Eventually each of the amigurumi Fab Four was identified with a specific member of the real Fab Four according to differences in dimensions. A different coloured stitch marker was assigned to each character as a reminder. Later I basted a tiny coloured stitch on the inside back of each jacket for posterity.
Next, it was time to get the hair sorted.
The original Fab Four earned themselves the moniker “Mop Tops” because their hair was long and would look like a mop top when they shook their heads, but in all of the promotional photographs, their hair was highly coiffured. Very modern and edgy for the day when short back and sides were ‘respectable’. Although the hair was long, it was deliberately styled to reflect the trends on ‘the continent’ and the style would influence the new fashions of the swinging sixties’ youth.
(my version, 2011)
Which technique do I use: a shaggy mop top, or a smart coiffure? I really liked the idea of a specific style. I had previously completed an amigurumi “Margarita” doll (pattern by Mia Zamora-Johnson*) which used an embroidery technique to achieve this–It was a lovely way to style the hair with precision, and secure. Perhaps I should use the same technique for my Fab Four?
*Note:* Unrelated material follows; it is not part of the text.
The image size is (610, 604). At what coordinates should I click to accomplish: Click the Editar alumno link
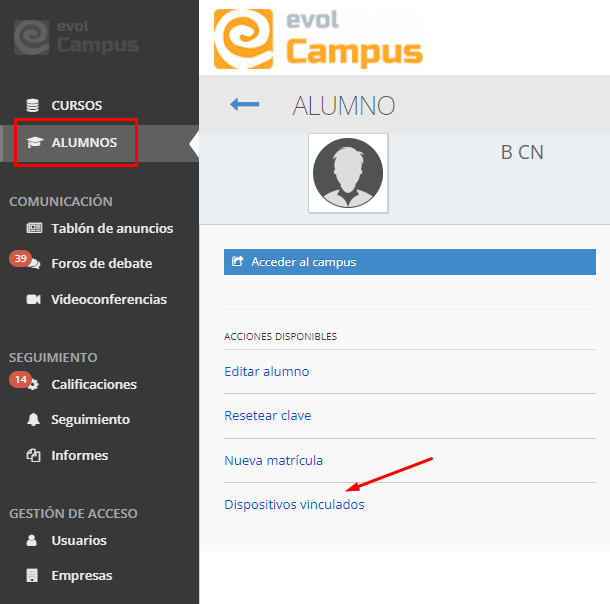tap(267, 372)
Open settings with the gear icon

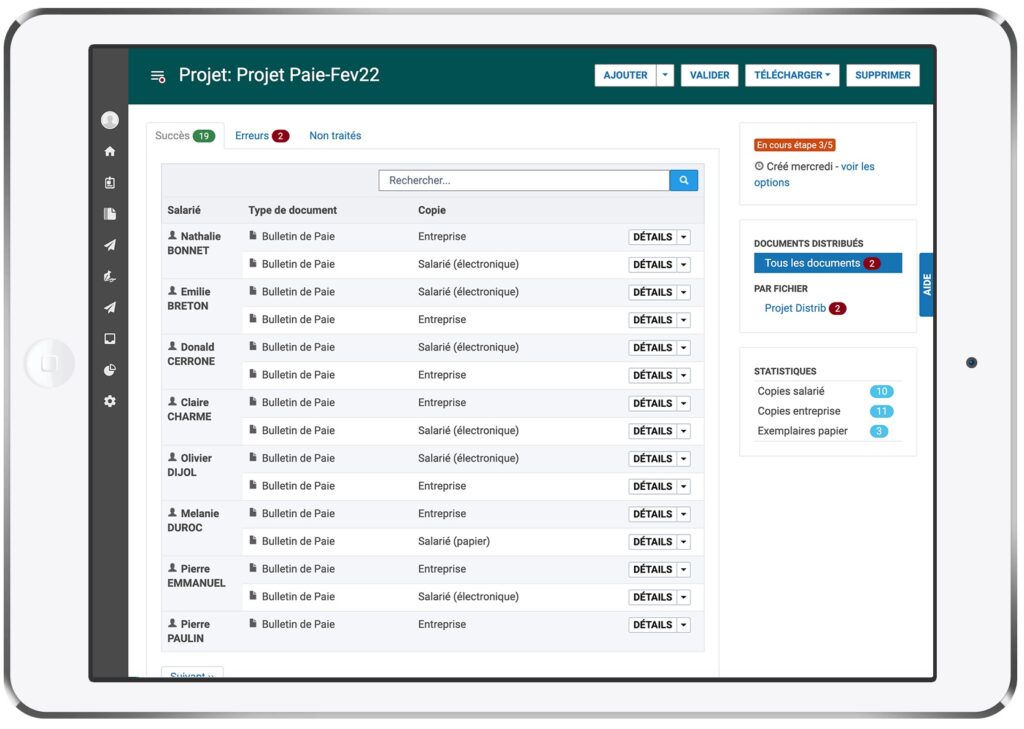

Mia Zamora-Johnson explains the embroidery technique in her Margarita pattern which appears free on Petite Purls’ Summer 2011 blog edition*. It was relaxing to work and almost meditative because once started, the hair tended to follow it’s own way. It was a discovery to see where the hair wanted to go, similar to the way we don’t get a choice about the hair we are born with, it will be what it will be (<Jodie sings> “que sera sera!”…ahem!)
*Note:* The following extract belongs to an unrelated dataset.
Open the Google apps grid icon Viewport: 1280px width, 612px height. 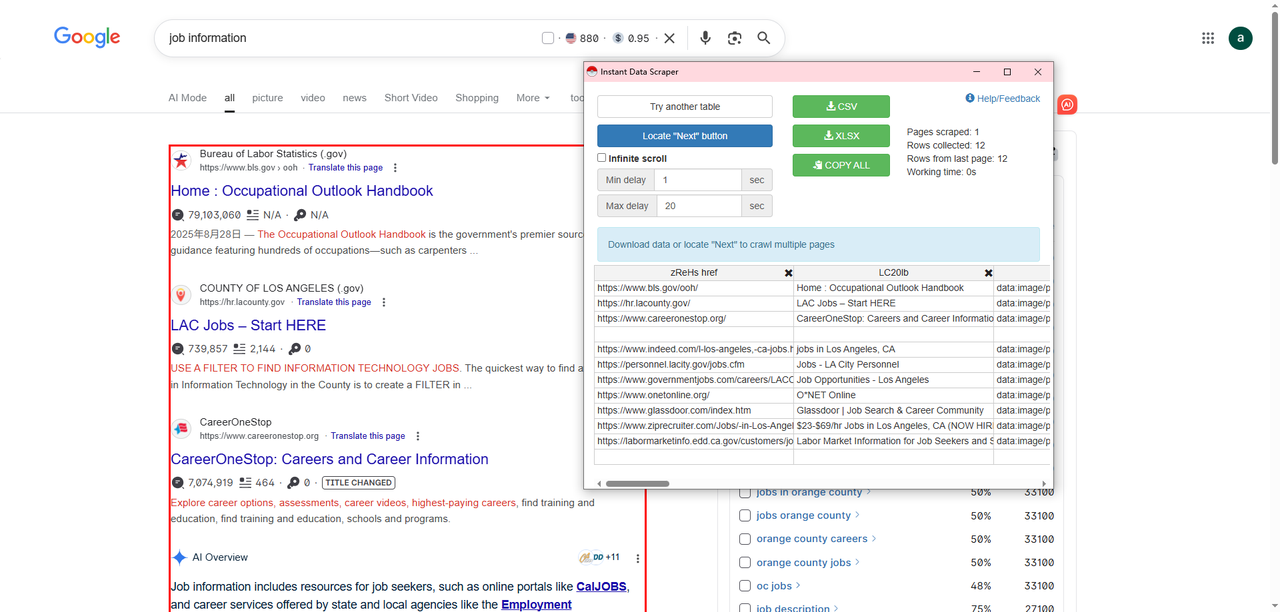(1208, 38)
|Rear view of "Margarita" Fairy|
showing hair and wing details.
Monica Rodriguez Fuertes’ pattern suggests that the Fab Four’s hair be made of individual strands joined at one end to the head to emulate the ‘mop top’ look.
At the time I described my dilemma to friends, “I was going to do my fab four amigurumi with expertly coiffured Stuart Sutcliffe hairdos–very 60s–but in the end thought the shaggy version of the moptop will be more fun. Trying to find a happy medium.”
I noted that the hair on Margarita Fairy was fiddly (although a superb result) but I had also learned that amigurumi in lots of pieces was very fiddly and I was losing patience!
The most popular response from people around me were the mop tops, and it would be quicker for me, so I decided to do very long mop tops and then work out how to style it from there. If I make a mistake, it is easier to undo and replace (although the thought of having to undo anything after all this time was abhorrent!)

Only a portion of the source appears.